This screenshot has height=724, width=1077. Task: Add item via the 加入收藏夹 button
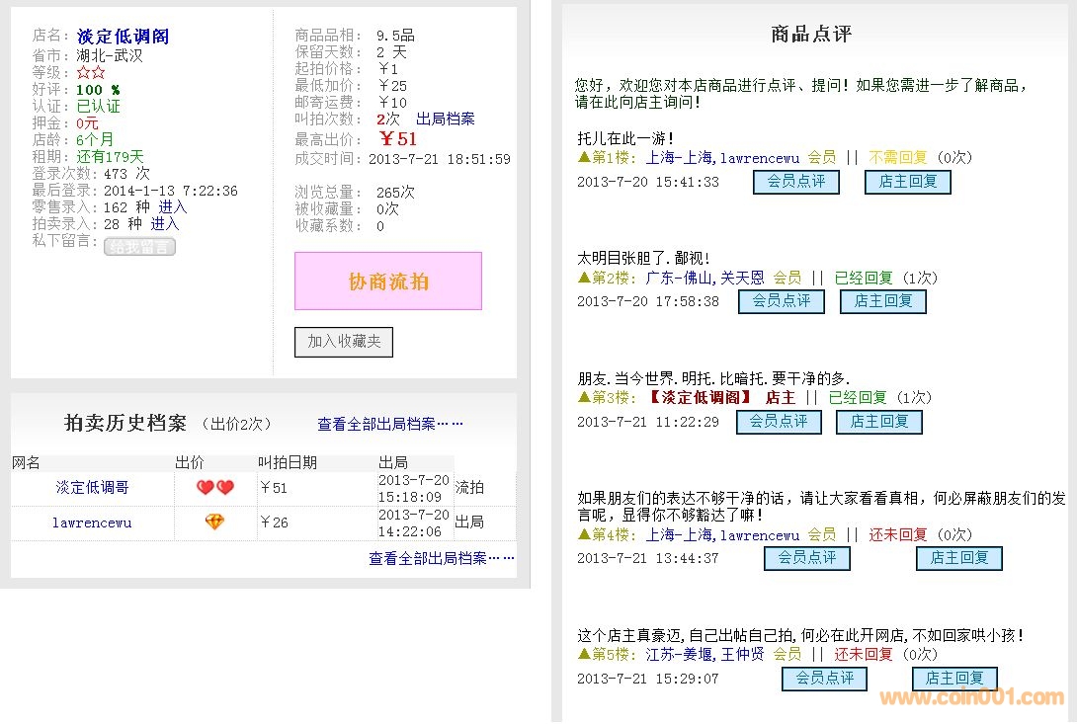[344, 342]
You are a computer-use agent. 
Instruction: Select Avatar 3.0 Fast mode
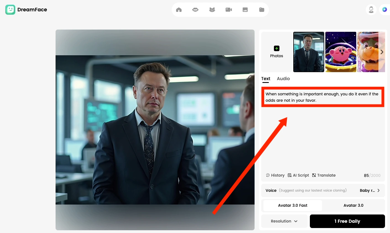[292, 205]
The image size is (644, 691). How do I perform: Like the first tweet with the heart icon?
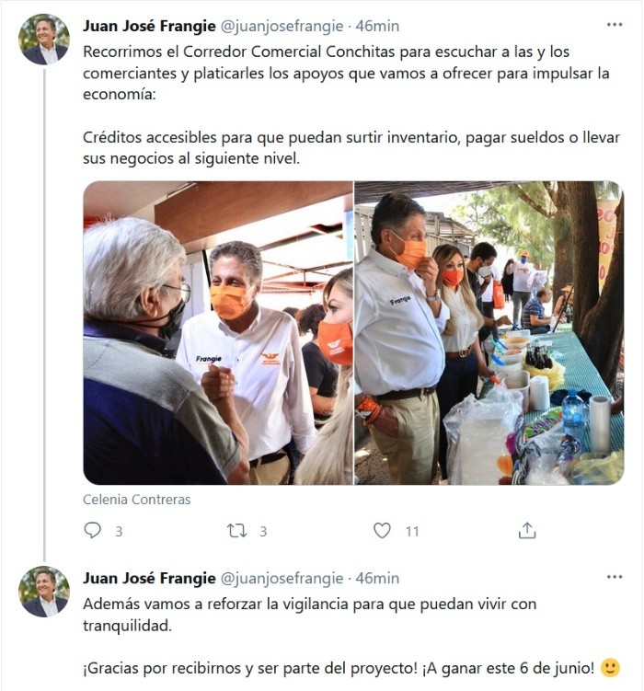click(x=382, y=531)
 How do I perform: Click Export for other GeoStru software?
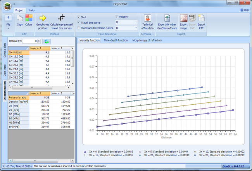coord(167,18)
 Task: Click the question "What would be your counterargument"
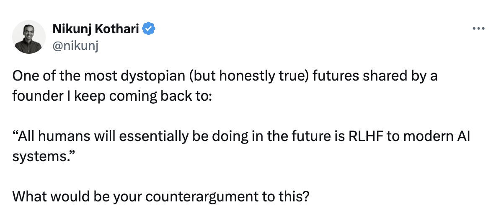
━━━━━━━━━━━━━━━━
→ What you need to do
When you reach the line that contains "The image size", start copying the listing word for word and stop only after its last line, without any pictures.

→ Answer to this exercise
The image size is (644, 691). How do I perform: Like the first tweet with the heart icon?
click(x=382, y=531)
 How do I perform: Click Export for other GeoStru software?
coord(167,18)
 Task: Click the question "What would be your counterargument"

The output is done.